A 72-year-old pensioner has been sentenced to five and a half years in prison for allegedly spreading on the Internet a publication about Russian military casualties in Ukraine, human rights groups said on Monday. Moscow Timesand AFP.

Russian soldiersPhoto: Vitaly Ankov / Sputnik / Profimedia

Yevgenia Maiboroda from the Rostov region in southern Russia was prosecuted under a law that prohibits the intentional dissemination of “false information” about the Russian military.

Maiboroda admitted his guilt, but denied the motives of “political hatred”, as claimed by the prosecutor’s office, reports the human rights group OVD-Info.

She shared two posts on her page on the VKontakte social network: one with an “emotional video” about the conflict, and the other about the number of dead soldiers, the human rights group “Network Freedoms” reported.

The group said she felt the need to share the posts after her brother was trapped under the rubble of a building that collapsed after shelling in the Ukrainian city of Dnipro.

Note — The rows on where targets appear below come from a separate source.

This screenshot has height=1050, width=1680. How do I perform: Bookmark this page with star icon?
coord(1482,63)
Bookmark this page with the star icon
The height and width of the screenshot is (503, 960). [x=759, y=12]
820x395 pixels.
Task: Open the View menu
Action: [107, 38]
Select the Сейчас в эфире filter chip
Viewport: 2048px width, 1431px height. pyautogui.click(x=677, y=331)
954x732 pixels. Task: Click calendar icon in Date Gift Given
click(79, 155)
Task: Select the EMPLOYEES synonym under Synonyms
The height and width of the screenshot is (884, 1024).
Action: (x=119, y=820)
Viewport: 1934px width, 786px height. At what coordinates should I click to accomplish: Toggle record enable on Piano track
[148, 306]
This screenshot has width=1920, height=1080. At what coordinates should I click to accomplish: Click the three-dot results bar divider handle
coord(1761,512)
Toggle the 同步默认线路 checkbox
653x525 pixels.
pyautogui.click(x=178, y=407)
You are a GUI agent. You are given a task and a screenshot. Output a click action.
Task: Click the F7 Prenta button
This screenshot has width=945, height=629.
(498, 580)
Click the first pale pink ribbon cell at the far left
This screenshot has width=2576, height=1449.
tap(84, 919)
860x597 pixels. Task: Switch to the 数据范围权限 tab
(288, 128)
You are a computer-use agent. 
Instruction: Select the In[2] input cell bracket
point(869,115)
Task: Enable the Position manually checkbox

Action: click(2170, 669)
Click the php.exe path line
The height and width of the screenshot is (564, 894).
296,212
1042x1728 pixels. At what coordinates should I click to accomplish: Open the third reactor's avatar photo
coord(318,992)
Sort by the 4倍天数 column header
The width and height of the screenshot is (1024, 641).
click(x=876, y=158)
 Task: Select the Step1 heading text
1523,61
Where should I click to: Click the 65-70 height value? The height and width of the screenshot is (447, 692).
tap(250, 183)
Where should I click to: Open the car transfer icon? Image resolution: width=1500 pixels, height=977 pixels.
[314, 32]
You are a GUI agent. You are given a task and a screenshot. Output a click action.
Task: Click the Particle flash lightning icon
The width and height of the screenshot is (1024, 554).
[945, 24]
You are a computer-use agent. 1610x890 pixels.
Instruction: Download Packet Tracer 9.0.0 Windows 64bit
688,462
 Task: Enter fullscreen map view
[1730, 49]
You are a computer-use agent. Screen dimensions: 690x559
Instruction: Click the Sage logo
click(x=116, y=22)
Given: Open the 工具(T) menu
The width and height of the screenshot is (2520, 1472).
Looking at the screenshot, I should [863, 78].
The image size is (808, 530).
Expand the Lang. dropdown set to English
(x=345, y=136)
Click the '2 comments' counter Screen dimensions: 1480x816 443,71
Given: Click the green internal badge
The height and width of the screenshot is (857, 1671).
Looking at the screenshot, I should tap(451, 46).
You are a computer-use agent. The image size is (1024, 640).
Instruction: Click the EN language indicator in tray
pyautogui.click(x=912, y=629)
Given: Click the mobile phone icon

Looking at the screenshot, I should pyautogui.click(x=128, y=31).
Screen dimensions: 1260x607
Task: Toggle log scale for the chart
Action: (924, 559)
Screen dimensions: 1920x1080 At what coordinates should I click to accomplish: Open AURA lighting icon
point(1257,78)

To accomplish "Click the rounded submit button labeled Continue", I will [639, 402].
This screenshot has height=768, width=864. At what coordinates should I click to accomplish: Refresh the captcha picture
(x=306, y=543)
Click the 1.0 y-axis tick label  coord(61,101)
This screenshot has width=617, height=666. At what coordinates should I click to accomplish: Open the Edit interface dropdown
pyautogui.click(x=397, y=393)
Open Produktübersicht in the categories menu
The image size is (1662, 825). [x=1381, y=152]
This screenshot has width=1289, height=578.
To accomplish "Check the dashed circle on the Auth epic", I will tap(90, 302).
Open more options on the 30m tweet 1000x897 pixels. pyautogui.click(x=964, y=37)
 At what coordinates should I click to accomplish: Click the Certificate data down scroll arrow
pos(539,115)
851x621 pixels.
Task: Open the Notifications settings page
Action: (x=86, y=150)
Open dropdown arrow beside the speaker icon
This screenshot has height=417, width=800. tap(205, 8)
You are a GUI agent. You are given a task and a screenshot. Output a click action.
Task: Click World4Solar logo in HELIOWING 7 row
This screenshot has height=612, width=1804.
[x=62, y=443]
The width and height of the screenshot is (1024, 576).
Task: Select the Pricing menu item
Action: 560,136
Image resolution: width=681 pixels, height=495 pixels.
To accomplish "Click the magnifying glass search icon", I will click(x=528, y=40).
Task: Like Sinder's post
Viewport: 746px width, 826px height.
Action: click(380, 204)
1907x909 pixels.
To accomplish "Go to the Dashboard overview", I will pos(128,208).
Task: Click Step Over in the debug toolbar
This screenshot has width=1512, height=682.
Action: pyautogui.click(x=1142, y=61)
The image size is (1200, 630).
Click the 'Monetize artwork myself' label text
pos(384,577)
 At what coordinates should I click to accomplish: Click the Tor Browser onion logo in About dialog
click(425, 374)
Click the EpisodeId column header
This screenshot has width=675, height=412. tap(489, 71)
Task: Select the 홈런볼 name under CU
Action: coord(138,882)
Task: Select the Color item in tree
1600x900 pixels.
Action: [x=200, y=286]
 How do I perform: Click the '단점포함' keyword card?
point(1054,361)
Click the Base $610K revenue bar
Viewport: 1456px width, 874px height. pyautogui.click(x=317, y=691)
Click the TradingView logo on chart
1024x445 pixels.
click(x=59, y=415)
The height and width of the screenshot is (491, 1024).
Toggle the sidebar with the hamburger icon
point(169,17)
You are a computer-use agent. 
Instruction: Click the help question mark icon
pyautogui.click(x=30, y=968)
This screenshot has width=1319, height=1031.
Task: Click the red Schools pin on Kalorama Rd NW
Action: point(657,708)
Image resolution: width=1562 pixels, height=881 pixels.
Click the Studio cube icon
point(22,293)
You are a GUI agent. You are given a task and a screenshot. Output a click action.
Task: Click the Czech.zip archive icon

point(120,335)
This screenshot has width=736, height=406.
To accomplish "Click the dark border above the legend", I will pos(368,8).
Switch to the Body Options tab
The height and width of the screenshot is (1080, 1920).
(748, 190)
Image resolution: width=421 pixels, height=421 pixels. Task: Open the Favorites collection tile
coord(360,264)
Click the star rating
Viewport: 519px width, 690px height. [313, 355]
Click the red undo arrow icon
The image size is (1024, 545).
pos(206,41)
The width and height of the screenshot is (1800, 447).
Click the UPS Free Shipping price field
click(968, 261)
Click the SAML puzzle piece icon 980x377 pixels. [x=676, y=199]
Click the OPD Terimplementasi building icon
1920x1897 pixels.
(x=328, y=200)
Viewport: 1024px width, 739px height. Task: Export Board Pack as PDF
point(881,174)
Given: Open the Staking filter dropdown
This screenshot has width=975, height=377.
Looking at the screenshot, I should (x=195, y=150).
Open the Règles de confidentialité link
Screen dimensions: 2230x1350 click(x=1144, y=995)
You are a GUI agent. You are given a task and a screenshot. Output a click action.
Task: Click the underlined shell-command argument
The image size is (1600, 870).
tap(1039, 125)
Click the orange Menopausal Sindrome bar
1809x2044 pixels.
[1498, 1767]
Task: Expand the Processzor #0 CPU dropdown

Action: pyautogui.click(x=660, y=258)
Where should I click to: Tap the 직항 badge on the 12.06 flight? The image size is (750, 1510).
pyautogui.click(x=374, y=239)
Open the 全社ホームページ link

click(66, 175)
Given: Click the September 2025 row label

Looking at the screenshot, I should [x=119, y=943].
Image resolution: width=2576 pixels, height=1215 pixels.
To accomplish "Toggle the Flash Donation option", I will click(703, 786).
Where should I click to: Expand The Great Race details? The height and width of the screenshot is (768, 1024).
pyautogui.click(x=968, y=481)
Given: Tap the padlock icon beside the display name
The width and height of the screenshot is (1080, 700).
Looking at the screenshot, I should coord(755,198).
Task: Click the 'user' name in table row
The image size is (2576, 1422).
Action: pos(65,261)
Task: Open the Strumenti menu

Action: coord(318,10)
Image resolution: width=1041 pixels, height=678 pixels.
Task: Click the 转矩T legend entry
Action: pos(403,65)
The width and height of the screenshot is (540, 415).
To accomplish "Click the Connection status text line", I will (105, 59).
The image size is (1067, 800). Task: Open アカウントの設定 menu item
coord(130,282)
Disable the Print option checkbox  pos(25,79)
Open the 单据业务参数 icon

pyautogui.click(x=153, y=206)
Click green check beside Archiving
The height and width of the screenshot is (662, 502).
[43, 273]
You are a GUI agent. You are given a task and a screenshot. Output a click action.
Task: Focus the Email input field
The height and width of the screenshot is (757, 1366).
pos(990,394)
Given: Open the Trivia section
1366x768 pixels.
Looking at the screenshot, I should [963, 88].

A spokesman for Rostov’s Shakhtyn court confirmed Maiboroda’s sentence to AFP and said she was charged with illegal content on her VK account, without elaborating.

Moscow declared criticism of its military illegal shortly after launching its offensive against Ukraine in February 2022. Thousands of opponents of the conflict were censored, detained or exiled.

The ailing 61-year-old pensioner, who criticized the conflict, was sentenced this month to more than eight years in prison for treason, a charge he denied.